### Set exercise A
In the rows, substitute "point" for "pixel" across the stretch from the line containing "You are a GUI" through the line containing "納骨堂 (645, 646)", leaving everything else unchanged. Return only those lines.

— START OF Text excerpt —

Management believe that Kekura and Klen will be granted certain tax benefits and other incentives for residents within the Chukotka Advanced Special Economic Zone (ASEZ), a programme designed to encourage investment in the region. Removing the ASEZ assumption from the cash flow model would result in an impairment charge.

For impairment of property, plant and equipment and intangible assets, fair value less costs of disposal are determined by discounting the post-tax cash flows expected to be generated from future gold production net of selling costs taking into account assumptions that market participants would typically use in estimating fair values. These estimates are categorised within Level 3 of the fair value hierarchy. Post-tax cash flows are derived from projected production profiles for each asset taking into account forward market commodity prices over the relevant period and, where external forward prices are not available, the Group's Board-approved life-of-mine model assumptions are used. As each asset has different reserve and resource characteristics and contractual terms, the post-tax cash flows for each asset are calculated using individual economic models which include assumptions around the amount of recoverable reserves, production costs, life of mine/ licence period and the selling price of the gold produced.

— END OF Text excerpt —
— START OF Given records —

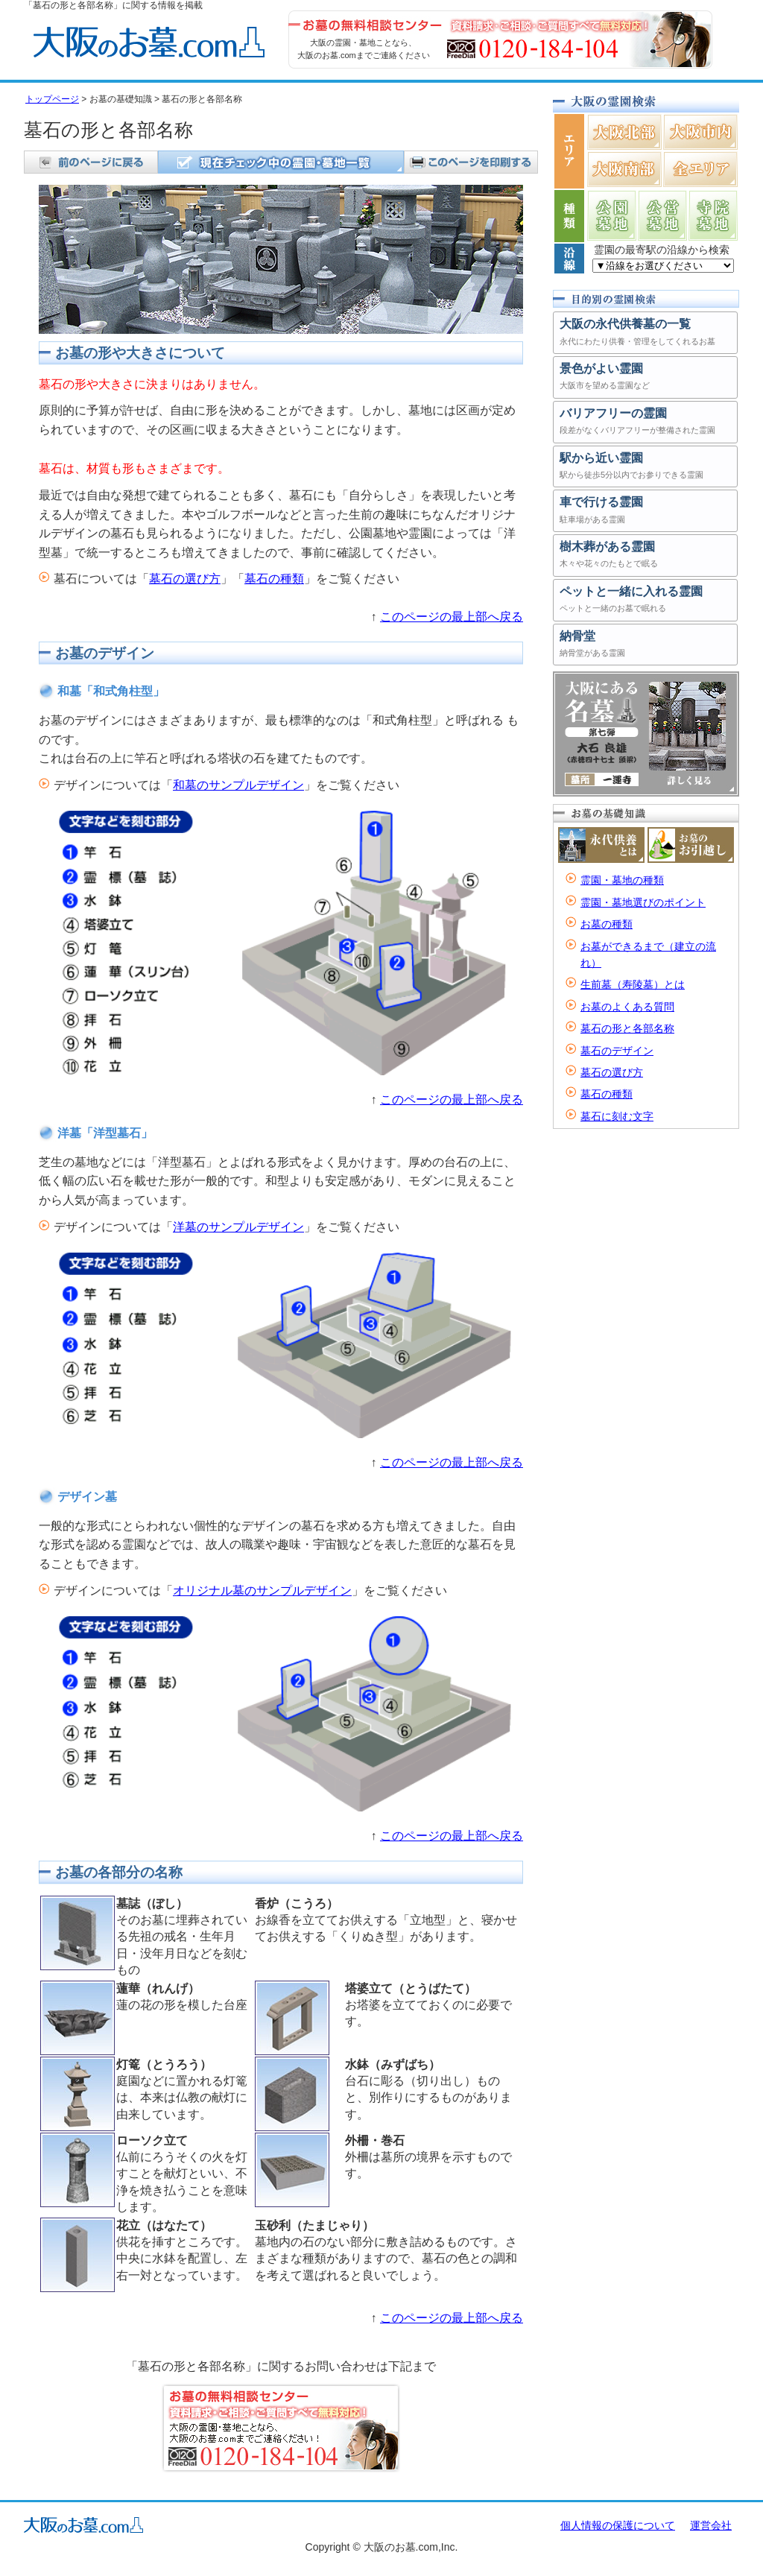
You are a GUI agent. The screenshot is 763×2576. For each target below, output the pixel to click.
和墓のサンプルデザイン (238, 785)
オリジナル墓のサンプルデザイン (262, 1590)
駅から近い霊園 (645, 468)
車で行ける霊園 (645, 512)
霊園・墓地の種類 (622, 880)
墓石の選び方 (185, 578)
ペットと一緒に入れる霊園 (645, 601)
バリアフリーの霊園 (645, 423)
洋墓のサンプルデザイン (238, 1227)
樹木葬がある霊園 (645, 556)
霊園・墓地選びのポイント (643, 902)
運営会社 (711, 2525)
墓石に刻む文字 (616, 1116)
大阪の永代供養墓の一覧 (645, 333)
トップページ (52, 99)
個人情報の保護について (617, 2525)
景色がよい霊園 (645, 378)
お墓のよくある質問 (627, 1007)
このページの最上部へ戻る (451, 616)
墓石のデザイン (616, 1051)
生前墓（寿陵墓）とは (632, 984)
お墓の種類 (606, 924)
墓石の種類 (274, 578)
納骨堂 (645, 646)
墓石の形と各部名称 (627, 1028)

— END OF Given records —
— START OF Given records —

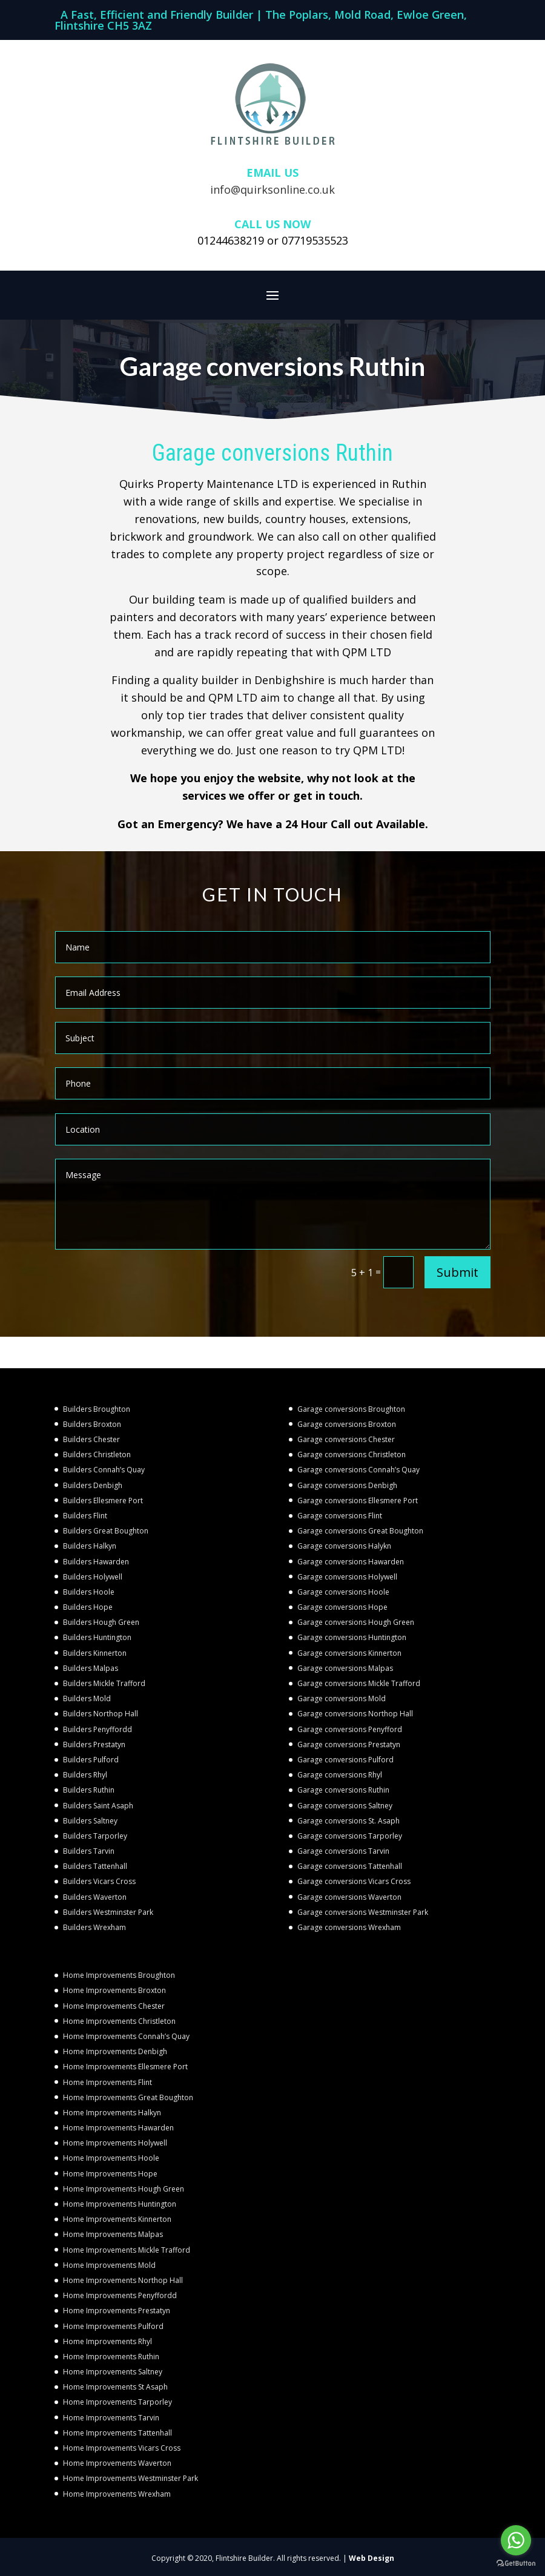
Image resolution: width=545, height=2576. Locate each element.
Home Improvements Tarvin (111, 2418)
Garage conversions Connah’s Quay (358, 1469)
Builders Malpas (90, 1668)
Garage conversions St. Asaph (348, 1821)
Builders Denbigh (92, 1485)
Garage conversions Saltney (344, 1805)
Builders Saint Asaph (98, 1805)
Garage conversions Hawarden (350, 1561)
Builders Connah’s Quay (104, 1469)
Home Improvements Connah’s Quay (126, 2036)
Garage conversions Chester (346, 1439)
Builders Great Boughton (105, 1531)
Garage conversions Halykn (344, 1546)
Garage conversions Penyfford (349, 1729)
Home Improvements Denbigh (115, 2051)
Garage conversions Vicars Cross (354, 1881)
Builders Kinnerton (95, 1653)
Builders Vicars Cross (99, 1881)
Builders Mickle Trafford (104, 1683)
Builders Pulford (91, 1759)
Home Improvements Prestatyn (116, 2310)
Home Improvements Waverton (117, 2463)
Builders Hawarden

— END OF Given records —

### Set exercise B
According to the text on gold asset impairment, why are post-tax cash flows calculated with a separate economic model for each asset?

### Worked solution A
You are a GUI agent. The screenshot is 763×2576. For each target below, output the point to click.
和墓のサンプルデザイン (238, 785)
オリジナル墓のサンプルデザイン (262, 1590)
駅から近い霊園 (645, 468)
車で行ける霊園 (645, 512)
霊園・墓地の種類 (622, 880)
墓石の選び方 (185, 578)
ペットと一緒に入れる霊園 (645, 601)
バリアフリーの霊園 (645, 423)
洋墓のサンプルデザイン (238, 1227)
樹木葬がある霊園 (645, 556)
霊園・墓地選びのポイント (643, 902)
運営会社 (711, 2525)
墓石に刻む文字 (616, 1116)
大阪の永代供養墓の一覧 (645, 333)
トップページ (52, 99)
個人情報の保護について (617, 2525)
景色がよい霊園 (645, 378)
お墓のよくある質問 (627, 1007)
このページの最上部へ戻る (451, 616)
墓石のデザイン (616, 1051)
生前墓（寿陵墓）とは (632, 984)
お墓の種類 (606, 924)
墓石の種類 (274, 578)
納骨堂 (645, 646)

### Worked solution B
Each asset has different reserve and resource characteristics and contractual terms. Each model includes assumptions about recoverable reserves, production costs, life of mine or licence period, and the selling price of the gold produced.